Could you print exactly the lines of the listing below, starting at the line that has "Task: Focus the Search input field" and ending at the line that has "This screenshot has height=461, width=1568.", and only those lines?

# [PROVIDED DATA]
'''

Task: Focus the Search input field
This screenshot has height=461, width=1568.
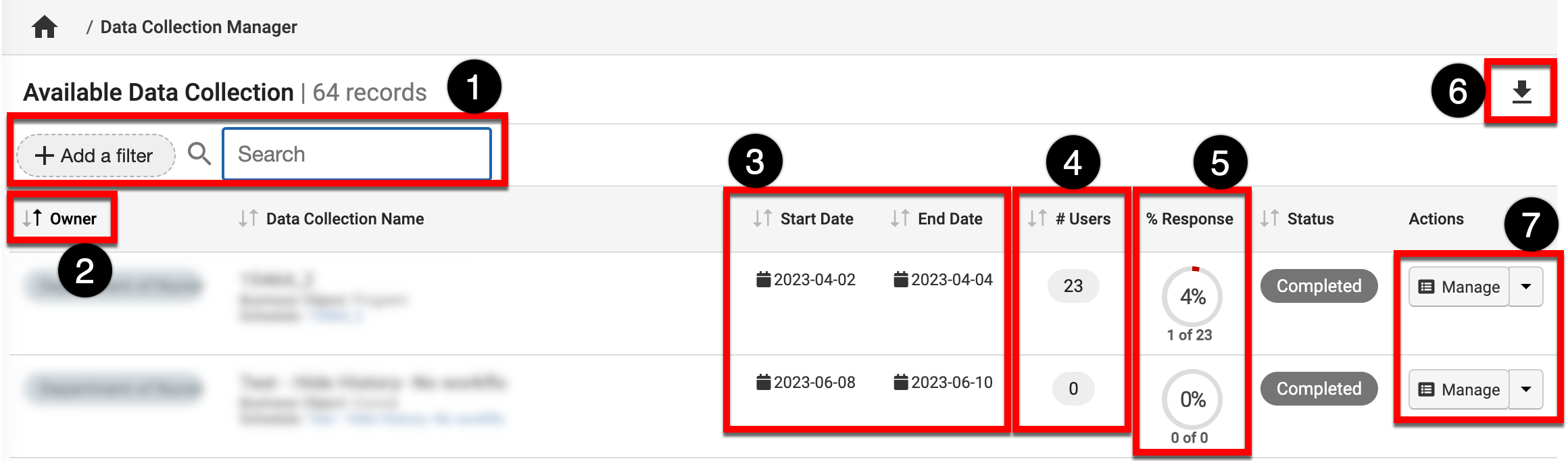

'''
'''

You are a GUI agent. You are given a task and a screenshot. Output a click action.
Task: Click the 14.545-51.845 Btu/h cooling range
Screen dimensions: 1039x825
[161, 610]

'''

# [OUTPUT]
Task: Focus the Search input field
This screenshot has height=461, width=1568.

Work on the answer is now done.